18 February 2015
DNA Testing and the Family Courts
All Family Court Judges in England will be able to order DNA testing to determine a child’s paternity from September 2015.
Hopefully this will result in reduced delays and Court costs in family and child law cases.
The move follows two pilot schemes which took place in Taunton and Bristol. Findings from the pilots suggested that this move will mean that judges are more confident when making decisions about arrangements for children.
It is possible to ask for a DNA test when a parent applies to the Child Maintenance Service for maintenance for their child and parentage is disputed.
However, the Child Maintenance Service is entitled to assume parentage if the person named as the parent was married to the child’s mother at any time between the conception and birth of the child (unless the child was adopted), is named on the child’s birth certificate (unless the child was adopted), has taken a DNA test that shows they’re the parent, has legally adopted the child or is named in a Court order as the parent when the child was born to a surrogate mother.

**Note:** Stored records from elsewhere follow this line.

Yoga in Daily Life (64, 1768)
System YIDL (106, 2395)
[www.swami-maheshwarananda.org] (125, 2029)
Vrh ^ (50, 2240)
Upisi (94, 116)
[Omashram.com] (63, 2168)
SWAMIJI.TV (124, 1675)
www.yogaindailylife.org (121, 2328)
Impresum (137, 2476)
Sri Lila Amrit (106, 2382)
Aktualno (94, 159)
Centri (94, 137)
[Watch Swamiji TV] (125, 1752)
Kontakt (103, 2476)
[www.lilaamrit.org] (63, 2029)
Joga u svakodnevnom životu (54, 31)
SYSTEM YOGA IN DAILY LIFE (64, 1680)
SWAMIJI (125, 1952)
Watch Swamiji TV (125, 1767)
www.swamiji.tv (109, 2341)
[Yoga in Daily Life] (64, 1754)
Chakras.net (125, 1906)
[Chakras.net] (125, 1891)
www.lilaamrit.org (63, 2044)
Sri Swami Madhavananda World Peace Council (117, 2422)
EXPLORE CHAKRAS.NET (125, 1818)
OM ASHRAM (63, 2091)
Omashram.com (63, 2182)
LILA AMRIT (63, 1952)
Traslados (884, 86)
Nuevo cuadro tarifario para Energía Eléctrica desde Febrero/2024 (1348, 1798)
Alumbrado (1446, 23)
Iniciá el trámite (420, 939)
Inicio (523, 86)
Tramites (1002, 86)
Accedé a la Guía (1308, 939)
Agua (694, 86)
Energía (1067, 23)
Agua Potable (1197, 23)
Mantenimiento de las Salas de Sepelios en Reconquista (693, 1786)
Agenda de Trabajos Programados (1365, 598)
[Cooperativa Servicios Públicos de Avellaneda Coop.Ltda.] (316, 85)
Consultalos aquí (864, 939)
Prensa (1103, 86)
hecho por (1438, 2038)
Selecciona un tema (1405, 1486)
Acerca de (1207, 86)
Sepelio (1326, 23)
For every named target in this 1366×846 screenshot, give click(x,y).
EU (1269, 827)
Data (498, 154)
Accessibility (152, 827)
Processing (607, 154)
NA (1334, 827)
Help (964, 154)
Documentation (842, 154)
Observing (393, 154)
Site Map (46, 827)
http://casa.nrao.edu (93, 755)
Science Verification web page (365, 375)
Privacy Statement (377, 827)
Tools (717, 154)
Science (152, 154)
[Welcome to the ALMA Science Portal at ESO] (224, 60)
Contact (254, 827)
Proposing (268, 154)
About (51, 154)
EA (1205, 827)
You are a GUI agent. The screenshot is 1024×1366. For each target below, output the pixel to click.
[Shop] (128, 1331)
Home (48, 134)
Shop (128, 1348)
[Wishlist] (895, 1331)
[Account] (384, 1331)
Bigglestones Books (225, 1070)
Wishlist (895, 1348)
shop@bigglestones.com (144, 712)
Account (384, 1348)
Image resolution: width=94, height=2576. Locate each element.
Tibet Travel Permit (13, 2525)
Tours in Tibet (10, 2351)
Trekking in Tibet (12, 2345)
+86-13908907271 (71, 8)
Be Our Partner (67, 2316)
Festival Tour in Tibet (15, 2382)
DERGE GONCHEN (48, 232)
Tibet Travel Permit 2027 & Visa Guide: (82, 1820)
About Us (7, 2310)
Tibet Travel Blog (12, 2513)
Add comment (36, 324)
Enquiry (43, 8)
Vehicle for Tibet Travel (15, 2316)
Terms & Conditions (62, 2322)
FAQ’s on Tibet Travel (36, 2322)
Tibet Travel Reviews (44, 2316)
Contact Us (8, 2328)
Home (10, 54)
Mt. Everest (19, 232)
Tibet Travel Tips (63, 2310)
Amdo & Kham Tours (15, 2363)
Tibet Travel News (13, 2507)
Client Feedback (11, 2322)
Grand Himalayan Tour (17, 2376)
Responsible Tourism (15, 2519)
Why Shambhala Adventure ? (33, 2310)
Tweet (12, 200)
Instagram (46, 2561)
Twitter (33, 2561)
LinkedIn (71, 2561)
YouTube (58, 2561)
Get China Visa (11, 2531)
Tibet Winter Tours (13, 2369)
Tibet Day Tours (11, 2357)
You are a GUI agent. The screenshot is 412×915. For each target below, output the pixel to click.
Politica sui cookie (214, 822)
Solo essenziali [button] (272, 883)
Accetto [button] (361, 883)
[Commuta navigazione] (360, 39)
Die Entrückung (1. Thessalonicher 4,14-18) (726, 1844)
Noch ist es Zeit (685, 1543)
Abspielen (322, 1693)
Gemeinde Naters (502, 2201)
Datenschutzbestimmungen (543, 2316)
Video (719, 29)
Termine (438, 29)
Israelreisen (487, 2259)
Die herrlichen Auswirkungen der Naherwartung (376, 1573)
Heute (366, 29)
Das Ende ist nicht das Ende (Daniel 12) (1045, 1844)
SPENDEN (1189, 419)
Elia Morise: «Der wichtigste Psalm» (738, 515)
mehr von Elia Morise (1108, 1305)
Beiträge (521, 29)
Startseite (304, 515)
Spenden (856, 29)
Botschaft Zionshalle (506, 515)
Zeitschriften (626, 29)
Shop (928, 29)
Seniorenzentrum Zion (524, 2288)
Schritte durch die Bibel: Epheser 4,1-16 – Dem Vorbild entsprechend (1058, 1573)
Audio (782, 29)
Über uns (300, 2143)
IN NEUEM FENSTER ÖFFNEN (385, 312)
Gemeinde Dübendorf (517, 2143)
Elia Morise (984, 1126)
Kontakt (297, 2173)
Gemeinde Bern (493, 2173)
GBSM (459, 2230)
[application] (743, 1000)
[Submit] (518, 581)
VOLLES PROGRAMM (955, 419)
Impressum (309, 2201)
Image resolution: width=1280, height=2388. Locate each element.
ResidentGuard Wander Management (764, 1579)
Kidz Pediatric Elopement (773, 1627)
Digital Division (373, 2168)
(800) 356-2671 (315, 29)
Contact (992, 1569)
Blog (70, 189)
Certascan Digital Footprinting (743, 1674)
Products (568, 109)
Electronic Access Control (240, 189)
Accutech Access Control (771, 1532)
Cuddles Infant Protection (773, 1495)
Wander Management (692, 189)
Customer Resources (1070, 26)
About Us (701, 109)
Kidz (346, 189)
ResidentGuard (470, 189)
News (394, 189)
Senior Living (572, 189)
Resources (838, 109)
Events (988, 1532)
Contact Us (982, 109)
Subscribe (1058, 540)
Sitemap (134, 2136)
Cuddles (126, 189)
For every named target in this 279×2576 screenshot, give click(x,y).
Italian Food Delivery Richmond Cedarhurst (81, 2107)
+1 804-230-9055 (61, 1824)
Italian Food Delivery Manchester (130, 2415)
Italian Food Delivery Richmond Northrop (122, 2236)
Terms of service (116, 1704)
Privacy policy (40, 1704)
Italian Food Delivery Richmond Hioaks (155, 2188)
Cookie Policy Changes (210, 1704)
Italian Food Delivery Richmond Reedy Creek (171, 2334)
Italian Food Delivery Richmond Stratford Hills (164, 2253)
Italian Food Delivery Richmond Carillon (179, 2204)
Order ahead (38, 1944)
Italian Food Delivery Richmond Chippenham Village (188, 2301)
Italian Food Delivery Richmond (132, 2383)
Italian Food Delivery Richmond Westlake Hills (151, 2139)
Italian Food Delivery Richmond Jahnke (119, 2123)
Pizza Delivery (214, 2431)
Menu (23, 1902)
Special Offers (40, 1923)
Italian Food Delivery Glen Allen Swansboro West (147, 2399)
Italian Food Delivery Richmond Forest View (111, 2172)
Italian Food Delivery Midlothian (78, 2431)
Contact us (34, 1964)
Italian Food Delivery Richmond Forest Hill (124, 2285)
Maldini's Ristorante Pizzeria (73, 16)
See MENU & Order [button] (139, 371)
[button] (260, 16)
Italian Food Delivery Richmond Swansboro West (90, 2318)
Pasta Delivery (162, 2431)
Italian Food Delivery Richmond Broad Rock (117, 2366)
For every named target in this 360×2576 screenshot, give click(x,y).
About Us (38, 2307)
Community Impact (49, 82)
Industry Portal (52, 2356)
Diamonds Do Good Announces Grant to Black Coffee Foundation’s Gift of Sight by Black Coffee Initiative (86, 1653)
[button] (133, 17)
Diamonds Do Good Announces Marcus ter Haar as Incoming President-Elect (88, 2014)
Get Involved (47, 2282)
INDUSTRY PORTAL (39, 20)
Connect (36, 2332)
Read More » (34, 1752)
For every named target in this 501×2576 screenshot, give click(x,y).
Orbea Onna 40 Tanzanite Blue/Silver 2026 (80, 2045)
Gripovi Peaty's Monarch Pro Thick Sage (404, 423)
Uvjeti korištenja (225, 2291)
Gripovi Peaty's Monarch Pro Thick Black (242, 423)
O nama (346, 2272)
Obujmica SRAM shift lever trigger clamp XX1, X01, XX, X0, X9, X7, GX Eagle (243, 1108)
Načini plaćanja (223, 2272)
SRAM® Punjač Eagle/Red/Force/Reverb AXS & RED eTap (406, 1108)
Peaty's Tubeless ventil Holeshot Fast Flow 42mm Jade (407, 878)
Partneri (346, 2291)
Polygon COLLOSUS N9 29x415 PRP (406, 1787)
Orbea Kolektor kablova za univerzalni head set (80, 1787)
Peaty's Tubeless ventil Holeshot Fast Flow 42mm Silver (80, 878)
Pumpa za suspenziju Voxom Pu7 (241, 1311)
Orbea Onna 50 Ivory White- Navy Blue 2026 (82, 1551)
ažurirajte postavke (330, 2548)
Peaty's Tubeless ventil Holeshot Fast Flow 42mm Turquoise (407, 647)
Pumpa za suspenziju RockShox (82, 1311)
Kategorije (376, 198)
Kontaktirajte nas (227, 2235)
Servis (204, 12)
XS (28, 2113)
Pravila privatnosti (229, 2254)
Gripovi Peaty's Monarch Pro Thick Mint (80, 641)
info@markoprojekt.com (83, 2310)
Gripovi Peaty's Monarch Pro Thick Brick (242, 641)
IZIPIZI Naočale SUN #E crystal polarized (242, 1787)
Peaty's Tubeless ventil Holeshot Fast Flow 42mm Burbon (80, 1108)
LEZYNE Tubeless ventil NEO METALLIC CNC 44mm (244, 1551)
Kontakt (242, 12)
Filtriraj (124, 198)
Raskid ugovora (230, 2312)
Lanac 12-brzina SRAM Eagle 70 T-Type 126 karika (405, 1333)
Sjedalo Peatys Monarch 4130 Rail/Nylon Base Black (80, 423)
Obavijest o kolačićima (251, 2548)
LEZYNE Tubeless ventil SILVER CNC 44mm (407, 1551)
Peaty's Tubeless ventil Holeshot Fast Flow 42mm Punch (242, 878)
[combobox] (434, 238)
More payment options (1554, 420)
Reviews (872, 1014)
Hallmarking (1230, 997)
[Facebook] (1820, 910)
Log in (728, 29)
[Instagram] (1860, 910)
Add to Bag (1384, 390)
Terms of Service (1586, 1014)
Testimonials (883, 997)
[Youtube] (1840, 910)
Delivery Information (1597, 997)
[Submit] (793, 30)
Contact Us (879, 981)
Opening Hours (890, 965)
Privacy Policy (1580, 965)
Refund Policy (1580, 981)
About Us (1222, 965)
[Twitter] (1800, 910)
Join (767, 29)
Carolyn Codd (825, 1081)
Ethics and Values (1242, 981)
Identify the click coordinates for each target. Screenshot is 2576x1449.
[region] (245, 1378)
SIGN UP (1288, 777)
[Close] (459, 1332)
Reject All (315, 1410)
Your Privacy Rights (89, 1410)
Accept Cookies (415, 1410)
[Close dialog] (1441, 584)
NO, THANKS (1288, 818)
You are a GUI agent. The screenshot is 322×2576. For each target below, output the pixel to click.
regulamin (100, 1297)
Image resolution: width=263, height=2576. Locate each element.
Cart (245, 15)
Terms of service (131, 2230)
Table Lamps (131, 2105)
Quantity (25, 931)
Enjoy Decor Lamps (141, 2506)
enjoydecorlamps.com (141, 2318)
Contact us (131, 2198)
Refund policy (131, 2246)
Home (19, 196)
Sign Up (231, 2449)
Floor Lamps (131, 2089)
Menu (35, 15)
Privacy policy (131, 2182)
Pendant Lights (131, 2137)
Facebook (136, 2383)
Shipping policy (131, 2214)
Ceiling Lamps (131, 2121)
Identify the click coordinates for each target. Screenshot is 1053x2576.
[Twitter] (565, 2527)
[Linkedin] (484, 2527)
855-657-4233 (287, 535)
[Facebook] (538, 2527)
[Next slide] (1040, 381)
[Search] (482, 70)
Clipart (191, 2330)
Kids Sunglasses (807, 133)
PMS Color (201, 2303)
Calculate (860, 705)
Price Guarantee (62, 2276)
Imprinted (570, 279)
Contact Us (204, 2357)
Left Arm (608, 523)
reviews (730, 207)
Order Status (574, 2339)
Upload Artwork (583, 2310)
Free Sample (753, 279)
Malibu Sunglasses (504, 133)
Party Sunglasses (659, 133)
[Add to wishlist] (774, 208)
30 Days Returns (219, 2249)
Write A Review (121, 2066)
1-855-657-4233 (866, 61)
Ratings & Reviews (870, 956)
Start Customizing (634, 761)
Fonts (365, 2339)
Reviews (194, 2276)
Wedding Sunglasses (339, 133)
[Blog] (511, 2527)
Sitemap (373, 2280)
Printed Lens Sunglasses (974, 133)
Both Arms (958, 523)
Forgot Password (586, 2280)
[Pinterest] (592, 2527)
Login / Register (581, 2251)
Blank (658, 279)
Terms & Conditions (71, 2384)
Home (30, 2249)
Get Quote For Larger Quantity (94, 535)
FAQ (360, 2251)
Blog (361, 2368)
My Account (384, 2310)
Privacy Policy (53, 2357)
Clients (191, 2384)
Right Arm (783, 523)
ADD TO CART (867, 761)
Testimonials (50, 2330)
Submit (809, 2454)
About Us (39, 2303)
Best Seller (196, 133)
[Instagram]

The change to the way in which DNA tests are dealt with will come almost 18 months after changes were implemented which saw the Family Courts making Child Arrangement Orders for children rather than Residence Orders and Contact Orders.
Essentially, a Child Arrangement Order is a Court Order which dictates with whom a child is to live and spend time. It is important to obtain legal advice from a specialist Family Solicitor before making an application for a Child Arrangement Order and also to consider alternatives to Court.